Aetna, WellCare and DHS Spar Over Medicaid Implementation Progress

Jan 14, 2016

About 20 lawyers representing six healthcare companies and the state of Iowa crowded into a small Polk County courtroom Thursday.

All want Judge Robert Blink to issue or reject various stays, or orders, relating to the upcoming privatization of Iowa's $4.2 billion Medicaid system. All also argued a ruling in their favor prioritizes the healthcare of Iowa's 560,000 Medicaid recipients. 

Aetna is one of six Managed Care Organizations whose bid to manage Medicaid was rejected. The company, along with Meridian, is appealing the state's decision.

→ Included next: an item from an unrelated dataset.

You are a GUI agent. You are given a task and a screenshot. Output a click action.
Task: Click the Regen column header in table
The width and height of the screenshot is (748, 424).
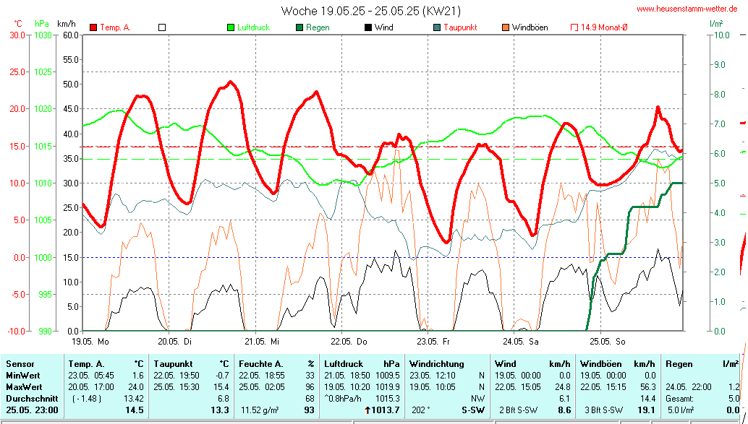pos(678,364)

The failed bidders want the selected MCOs to stop implementation preparations, such as hiring staff or signing contracts with providers and recipients. 

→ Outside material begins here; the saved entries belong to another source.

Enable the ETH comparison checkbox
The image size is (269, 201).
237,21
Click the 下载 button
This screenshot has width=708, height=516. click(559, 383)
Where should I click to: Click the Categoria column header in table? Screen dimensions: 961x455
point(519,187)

Aetna attorney Mark Weinhardt told the court the state's evaluation process was "fatally flawed," due in part to the state's rush to make a selection. He says the "irrationality of the scoring process" was an abuse of discretion by the selection committee. 

Weinhardt also says Aetna is arguing on the public's behalf, since the company's interests align with Medicaid recipients. He reasons Iowans would be harmed in having their healthcare managed by MCOs selected through a "cancerous" process. 

Assistant Attorney General Diane Stahle says Aetna, "Is in no position to speak on behalf of Medicaid members." 

Stahle also says Iowa's Department of Human Services should decide the ground rules for selecting MCOS, not bidders and it is "pretty naive and unrealistic" to assume the state can just pause privatization preparations, as this would result in "very real" harm to the public. 

WellCare also wants a stay, but instead of stopping the process it hopes to continue preparing for implementation. 

WellCare was one of four MCOs selected to manage Medicaid in Iowa. The contract was terminated after it came to light that the company not only communicated with the governor's chief healthcare advisor Michael Bousselot during a "blackout" period, but had also failed to disclose previous settlements. 

WellCare says it did nothing improper, and by tossing its contract the state fabricated a new standard. WellCare argues it's unfair both to the company and the public to bar it from moving forward, since the court may ultimately decide in WellCare’s favor.

Right now DHS is preparing to reassign the 134,000* Iowans who were automatically enrolled with WellCare to the remaining three MCOs. Though recipients are auto-enrolled, people can select another MCO for any reason.

DHS says allowing WellCare to continue creates confusion. The state argues financial harm is not a legal reason to allow WellCare to proceed with implementation, and due to Medicaid's complicated nature, the court should grant DHS discretion.

Decisions on Aetna and WellCare's requests may come within a week. Next month, Judge Robert Blink will rule on whether the state’s bid process was legal.

To further complicate matters, Iowa is also waiting for final approval from the Centers for Medicare and Medicaid Management to implement privatization in March. The state wanted to start Medicaid with MCOs on January 1, but CMS determined the companies weren't ready and enough information hadn't been provided to the public.

The state estimates a loss of $8 million for every month implementation is delayed.